Карга окинул взглядом ворох бумаг, лежавших на столе Ганса. Это были списки рабочих. Ганс знал, что Карга не умеет читать ни по-русски, ни уж тем более по-английски. Надсмотрщик сгреб все бумаги.
– Это я возьму с собой.
– Но тогда я не смогу составить график работы на завтра, – возразил Ганс.
– Значит, кто-то умрет. Все очень просто, – отозвался Карга и захлопнул за собой дверь.
На мгновение Гансу стало страшно. Вдруг среди прочих бумажек на столе каким-то образом оказался список заговорщиков или план побега? Но тут ему в голову пришла другая мысль: во всей бантагской орде читать по-английски мог только один человек.
– И что ты думаешь относительно нашего красавца? – поинтересовался Винсент Готорн, входя в ангар, под крышей которого парил огромный новый дирижабль.
– Да у меня при виде этой махины прямо мурашки по коже, – отозвался Джек Петраччи. – В жизни не думал, что мне доведется летать на таком чудовище.
– Да уж, много воды утекло с тех пор, как мы с тобой впервые поднялись вверх на воздушном шаре в Суздале, – заметил Винсент, с трепетом разглядывая последнее творение Фергюсона.
Джек медленно пересек ангар, аккуратно переступая через шланги из вулканизированного брезента, подключенные к газогенераторам, находившимся с подветренной стороны здания. По этим шлангам вот уже более суток в дирижабль закачивался водород, и только час назад воздушный корабль наконец оторвался от земли. Это было опасное дело. У края летного поля стояли железнодорожные платформы с футерованными свинцом цистернами, наполненными цинковой стружкой, в которые подавалась серная кислота. Высвобождавшийся в результате химической реакции водород поднимался в верхнюю часть цистерн и оттуда по шлангам поступал внутрь оболочки дирижабля. Одна ошибка могла привести к ужасной смерти от серной кислоты. Случайная искра, легкая утечка водорода – и весь ангар вместе с теми, кто в нем находится, взлетит на воздух. Рельсы на ветке, ведущей к летному полю, были изготовлены из дерева и покрыты сверху резиной, а паровоз, доставлявший сюда все оборудование, оттаскивали в депо вручную, чтобы избежать малейшего риска возгорания.
В ангар вошел Федор, бортмеханик Джека.
– Ух ты, четыре пропеллера! Вот о чем я всегда мечтал!

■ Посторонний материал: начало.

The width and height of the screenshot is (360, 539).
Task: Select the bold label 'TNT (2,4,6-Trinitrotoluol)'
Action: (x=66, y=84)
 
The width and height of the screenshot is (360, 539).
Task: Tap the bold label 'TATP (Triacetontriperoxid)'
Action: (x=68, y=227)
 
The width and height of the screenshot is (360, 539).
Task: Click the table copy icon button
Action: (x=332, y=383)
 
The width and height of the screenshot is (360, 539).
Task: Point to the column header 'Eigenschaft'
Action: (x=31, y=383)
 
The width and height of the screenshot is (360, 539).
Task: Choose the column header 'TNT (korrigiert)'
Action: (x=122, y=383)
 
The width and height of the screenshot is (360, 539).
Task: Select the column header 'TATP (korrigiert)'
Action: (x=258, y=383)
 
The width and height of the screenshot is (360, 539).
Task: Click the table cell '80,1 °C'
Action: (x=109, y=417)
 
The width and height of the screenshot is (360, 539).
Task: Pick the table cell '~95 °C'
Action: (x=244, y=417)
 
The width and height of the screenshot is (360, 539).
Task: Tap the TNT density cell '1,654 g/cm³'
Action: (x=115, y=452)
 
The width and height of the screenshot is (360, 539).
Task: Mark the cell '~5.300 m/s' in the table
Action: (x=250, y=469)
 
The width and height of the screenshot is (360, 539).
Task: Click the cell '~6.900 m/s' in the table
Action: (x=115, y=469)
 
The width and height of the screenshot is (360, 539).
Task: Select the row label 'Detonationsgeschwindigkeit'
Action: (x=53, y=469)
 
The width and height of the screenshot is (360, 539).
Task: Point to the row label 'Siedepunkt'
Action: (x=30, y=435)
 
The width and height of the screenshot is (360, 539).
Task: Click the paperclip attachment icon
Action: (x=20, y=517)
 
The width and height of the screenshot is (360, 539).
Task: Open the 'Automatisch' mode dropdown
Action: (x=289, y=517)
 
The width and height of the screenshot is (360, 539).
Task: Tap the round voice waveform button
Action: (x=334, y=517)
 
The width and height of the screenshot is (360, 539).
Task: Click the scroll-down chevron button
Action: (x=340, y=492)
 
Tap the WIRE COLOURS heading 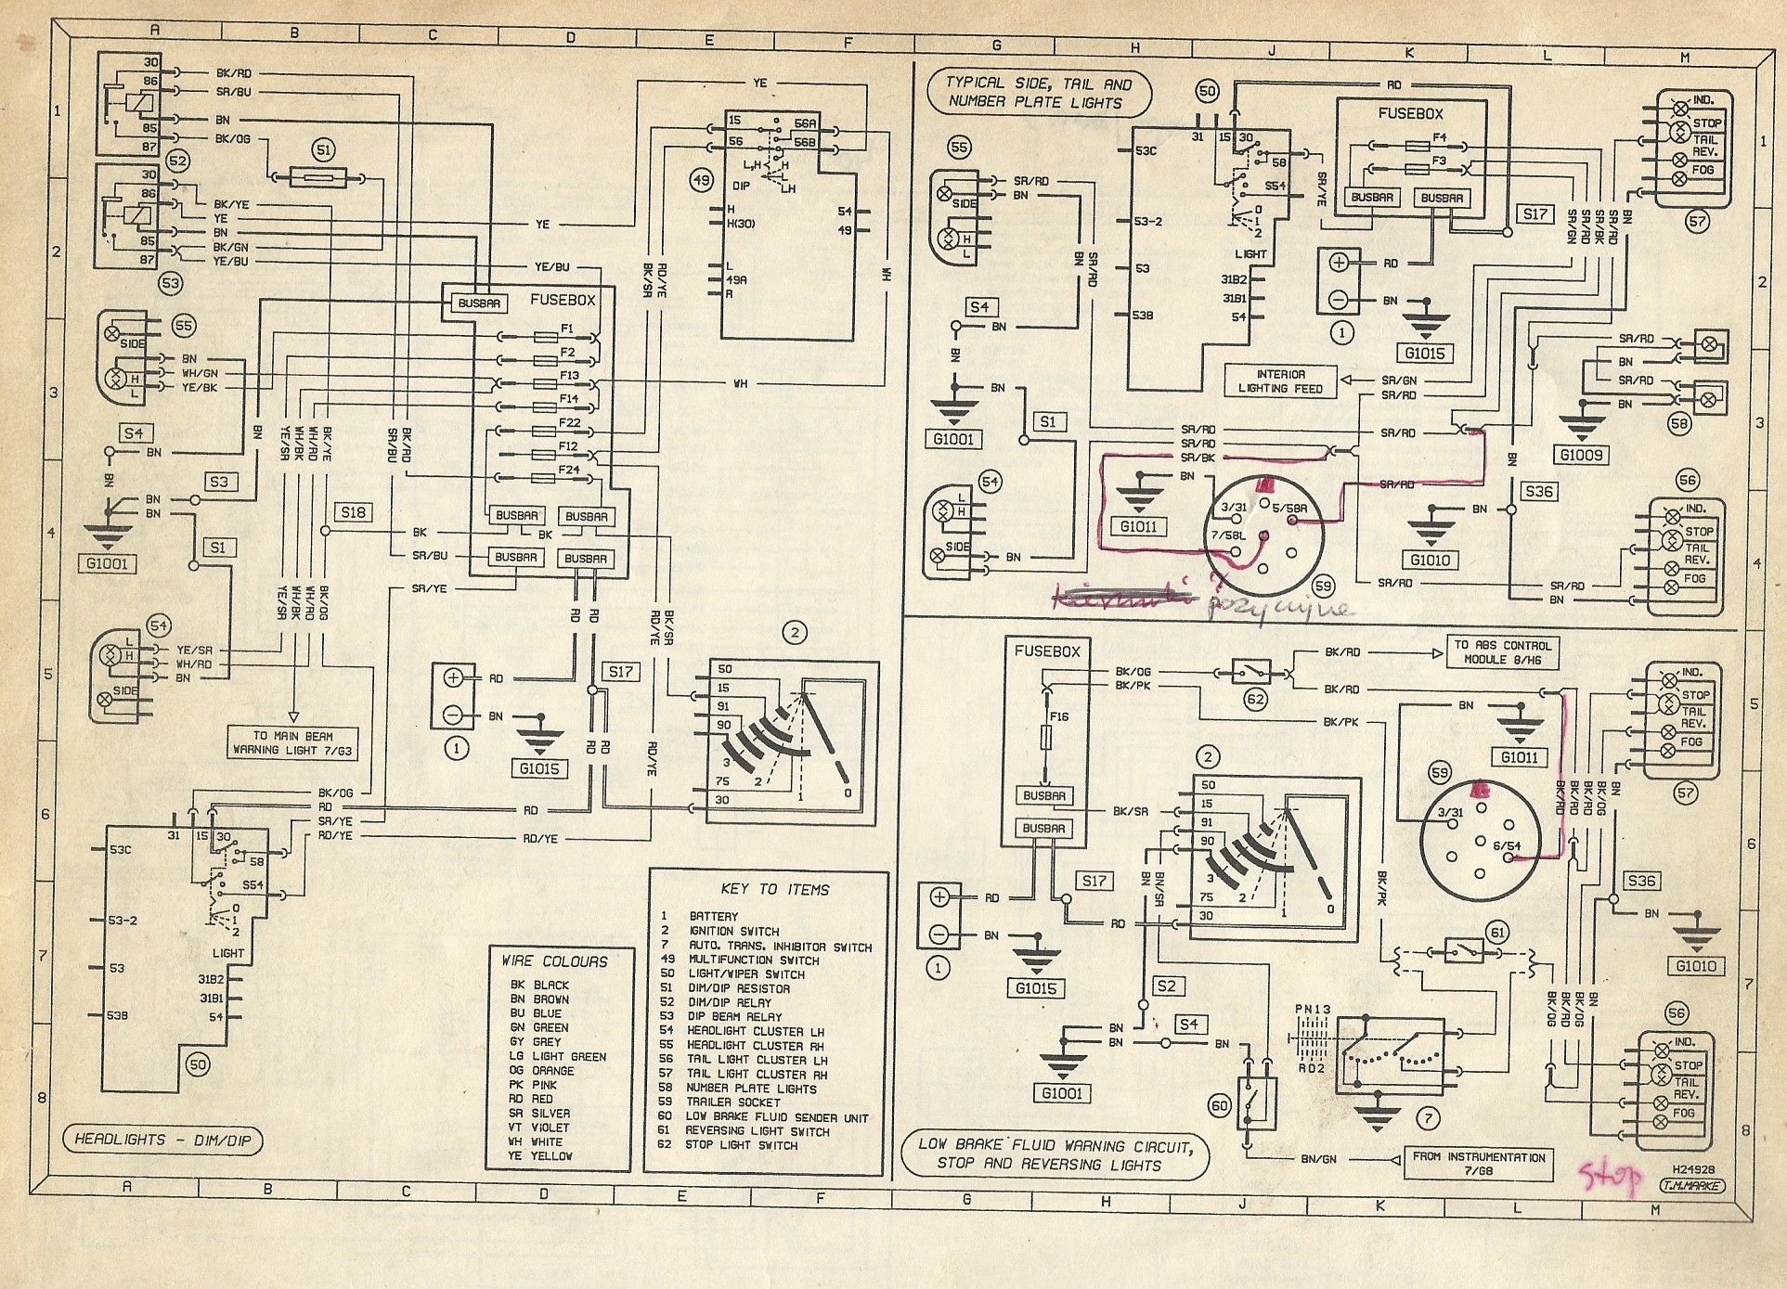pyautogui.click(x=554, y=961)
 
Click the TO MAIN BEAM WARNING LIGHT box pyautogui.click(x=294, y=742)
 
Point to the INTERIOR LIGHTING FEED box pyautogui.click(x=1280, y=381)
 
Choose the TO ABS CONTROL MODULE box pyautogui.click(x=1501, y=651)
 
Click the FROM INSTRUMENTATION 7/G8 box pyautogui.click(x=1479, y=1164)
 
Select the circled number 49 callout pyautogui.click(x=703, y=180)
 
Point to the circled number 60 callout pyautogui.click(x=1221, y=1105)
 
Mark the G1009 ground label pyautogui.click(x=1585, y=455)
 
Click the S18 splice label pyautogui.click(x=353, y=512)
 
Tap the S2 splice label pyautogui.click(x=1165, y=986)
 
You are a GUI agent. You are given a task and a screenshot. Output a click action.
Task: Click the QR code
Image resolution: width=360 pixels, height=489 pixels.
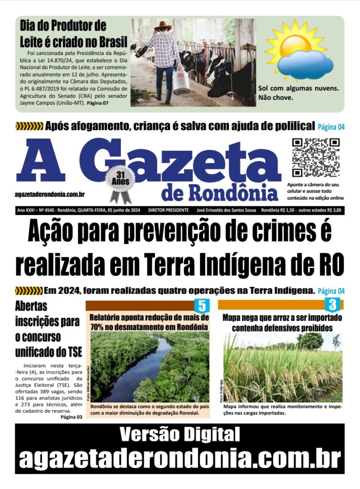click(315, 157)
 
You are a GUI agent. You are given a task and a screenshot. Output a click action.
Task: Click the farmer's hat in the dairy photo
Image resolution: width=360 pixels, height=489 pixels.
click(163, 25)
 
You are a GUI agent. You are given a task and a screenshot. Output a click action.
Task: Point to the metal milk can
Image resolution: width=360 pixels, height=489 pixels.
click(181, 81)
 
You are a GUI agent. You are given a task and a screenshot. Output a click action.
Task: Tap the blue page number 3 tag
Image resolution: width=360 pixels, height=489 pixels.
click(332, 304)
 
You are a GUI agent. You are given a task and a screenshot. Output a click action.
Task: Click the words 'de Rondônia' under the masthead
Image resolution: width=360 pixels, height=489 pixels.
click(219, 192)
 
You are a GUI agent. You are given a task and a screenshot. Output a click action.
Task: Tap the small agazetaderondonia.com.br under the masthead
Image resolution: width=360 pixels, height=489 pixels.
click(50, 194)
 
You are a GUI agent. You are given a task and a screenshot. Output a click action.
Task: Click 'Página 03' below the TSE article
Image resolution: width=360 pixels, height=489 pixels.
click(72, 417)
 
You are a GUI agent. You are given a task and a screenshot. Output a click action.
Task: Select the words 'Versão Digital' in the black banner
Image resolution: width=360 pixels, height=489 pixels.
click(180, 435)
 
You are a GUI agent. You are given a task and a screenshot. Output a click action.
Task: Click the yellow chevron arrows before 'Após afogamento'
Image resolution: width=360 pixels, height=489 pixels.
click(29, 127)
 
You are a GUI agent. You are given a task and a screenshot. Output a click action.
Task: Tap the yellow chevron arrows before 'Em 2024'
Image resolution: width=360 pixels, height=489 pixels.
click(29, 290)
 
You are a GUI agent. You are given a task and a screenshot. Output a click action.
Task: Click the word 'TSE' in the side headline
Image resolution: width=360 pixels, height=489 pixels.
click(72, 352)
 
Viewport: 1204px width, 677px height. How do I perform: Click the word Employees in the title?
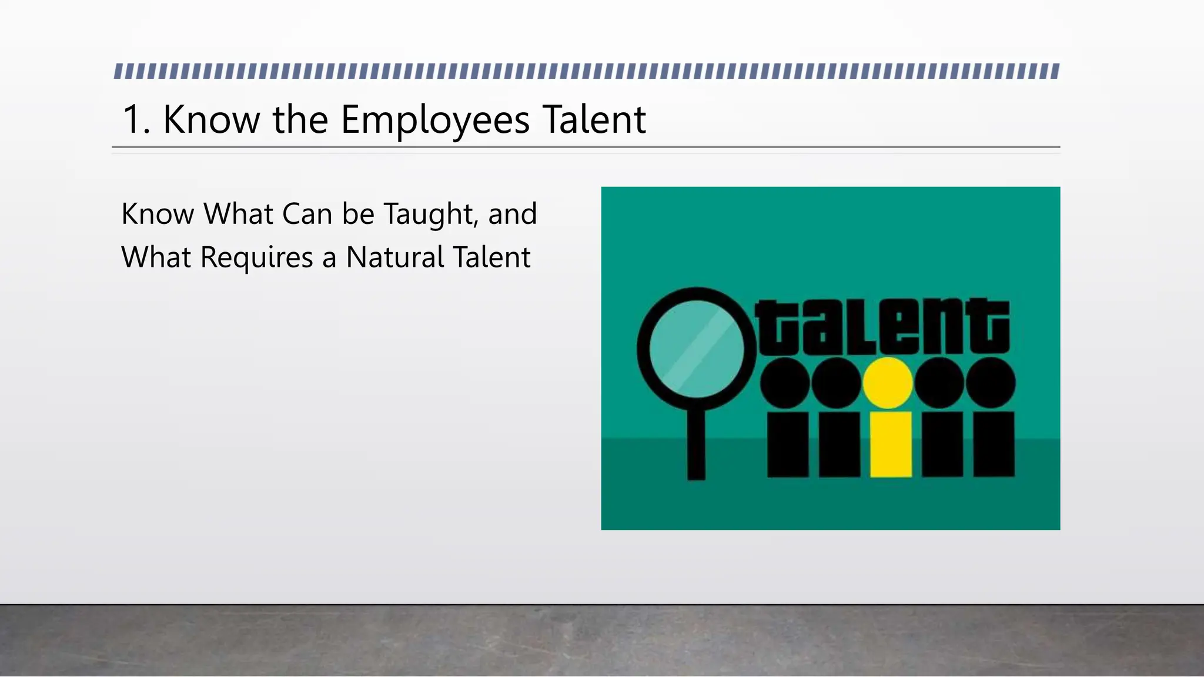pos(435,120)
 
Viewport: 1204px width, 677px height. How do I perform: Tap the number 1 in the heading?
pos(132,120)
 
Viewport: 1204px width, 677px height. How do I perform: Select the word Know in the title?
pos(212,120)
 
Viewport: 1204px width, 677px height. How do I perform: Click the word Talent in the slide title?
pos(594,120)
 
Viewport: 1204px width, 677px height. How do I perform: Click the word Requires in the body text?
pos(256,258)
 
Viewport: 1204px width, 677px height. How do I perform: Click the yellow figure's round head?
pos(888,383)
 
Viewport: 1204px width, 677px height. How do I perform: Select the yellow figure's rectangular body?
pos(891,444)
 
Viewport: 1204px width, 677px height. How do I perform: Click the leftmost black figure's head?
pos(785,383)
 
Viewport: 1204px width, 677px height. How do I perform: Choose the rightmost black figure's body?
pos(994,444)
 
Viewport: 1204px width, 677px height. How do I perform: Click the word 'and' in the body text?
pos(512,214)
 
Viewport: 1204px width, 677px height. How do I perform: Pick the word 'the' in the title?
pos(300,120)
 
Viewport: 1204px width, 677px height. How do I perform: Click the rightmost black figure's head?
pos(991,383)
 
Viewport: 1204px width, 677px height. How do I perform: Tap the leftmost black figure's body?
pos(788,444)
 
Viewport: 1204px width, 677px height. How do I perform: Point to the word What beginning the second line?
pos(156,258)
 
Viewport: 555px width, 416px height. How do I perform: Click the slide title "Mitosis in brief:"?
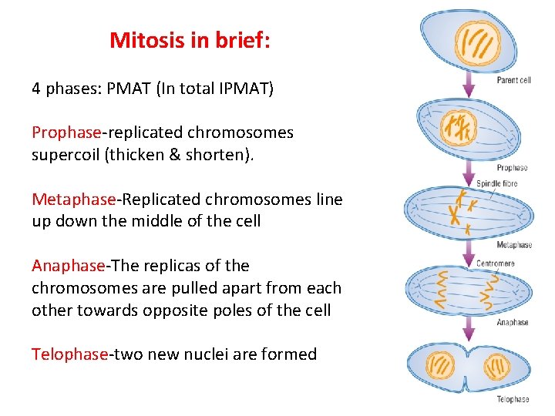(190, 40)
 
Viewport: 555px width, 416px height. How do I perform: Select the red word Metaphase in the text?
(73, 200)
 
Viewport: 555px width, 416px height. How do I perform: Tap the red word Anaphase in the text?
(68, 266)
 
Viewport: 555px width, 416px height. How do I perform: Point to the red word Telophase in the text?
(69, 354)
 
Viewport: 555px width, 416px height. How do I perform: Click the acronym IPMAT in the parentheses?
(246, 88)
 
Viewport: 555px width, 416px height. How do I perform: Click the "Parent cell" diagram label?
(513, 80)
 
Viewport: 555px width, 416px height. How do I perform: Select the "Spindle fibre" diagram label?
(496, 183)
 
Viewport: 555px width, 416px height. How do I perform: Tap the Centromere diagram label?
(496, 263)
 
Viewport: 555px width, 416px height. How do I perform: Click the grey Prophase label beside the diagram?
(512, 167)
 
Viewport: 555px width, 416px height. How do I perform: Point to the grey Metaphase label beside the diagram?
(514, 245)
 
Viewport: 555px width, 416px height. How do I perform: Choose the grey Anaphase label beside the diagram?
(513, 322)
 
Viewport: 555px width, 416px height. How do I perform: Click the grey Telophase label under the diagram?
(513, 399)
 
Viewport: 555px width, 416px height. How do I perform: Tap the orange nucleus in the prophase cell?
(460, 127)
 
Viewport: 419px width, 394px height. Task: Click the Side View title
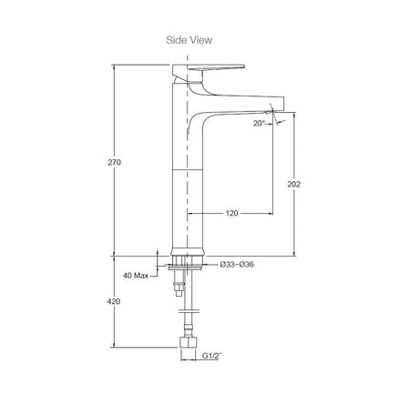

– А я всегда мечтал о толковом бортмеханике, – со вздохом пожаловался Винсенту Джек. – Ну ничего, теперь, когда этот саботажник испортит один двигатель, мы все же сможем дотянуть до базы.
– Слушай, а как ты-то справишься с такой мощной машиной? – не остался в долгу Федор.
– Ты за меня не беспокойся, приятель! Твое дело следить за тем, чтобы все было в порядке с двигателями.
– Если тебе не нравится моя работа, найди себе другого бортмеханика! – заорал суздалец. – Я бы не прочь ради разнообразия походить немного по земле.
– Если ты решил праздновать труса, можешь катиться ко всем чертям! – завопил в ответ Джек. – Да у меня отбоя нет от добровольцев. Можешь подать в отставку прямо сейчас!
Спрятав улыбку, Винсент вышел наружу. Эта парочка осыпала друг друга проклятиями с самого первого полета, но когда приходило время вновь подниматься в воздух, они становились идеальной командой. Он знал, что эти перепалки были всего лишь средством, с помощью которого они маскировали свой страх, и, глядя на парящую над своей головой махину, Винсент понимал чувства авиаторов. Разрывной снаряд или горящая стрела – и для них все будет кончено. Один раз их уже подстрелили, и еще дважды их дирижабль ломался в полете. По всем законам статистики Федор и Джек уже давно должны были погибнуть.
Размахивая руками и изрыгая проклятия, Джек выскочил из ангара.
– Если я не укокошу его на землю, клянусь Богом, я разобью дирижабль только для того, чтобы избавиться от этого придурка! – выкрикнул он, проносясь мимо Винсента.
Вслед за Джеком из ангара появился Федор. На его лице сияла довольная улыбка.
– Из-за чего весь сыр-бор? – полюбопытствовал Винсент.
– Я сказал Джеку, что ему ни за что не справиться с таким монстром в полете, – сообщил ему Федор, очень довольный собой. – Впрочем, больше ни у кого не хватит духу летать на этом корабле, особенно если вспомнить о нашем задании.
Винсент пронзил суздальца грозным взглядом.
– Да нет, мне никто ничего не говорил, но я же не идиот, сам обо всем догадался. Мы полетим на юг, а потом пересечем море, чтобы разведать, чем там занимаются наши волосатые друзья.
Винсент беспокойно огляделся, проверяя, нет ли кого-нибудь рядом, и снова повернулся к Федору.
– Не вздумай делиться с кем-нибудь своими догадками, – прошипел он.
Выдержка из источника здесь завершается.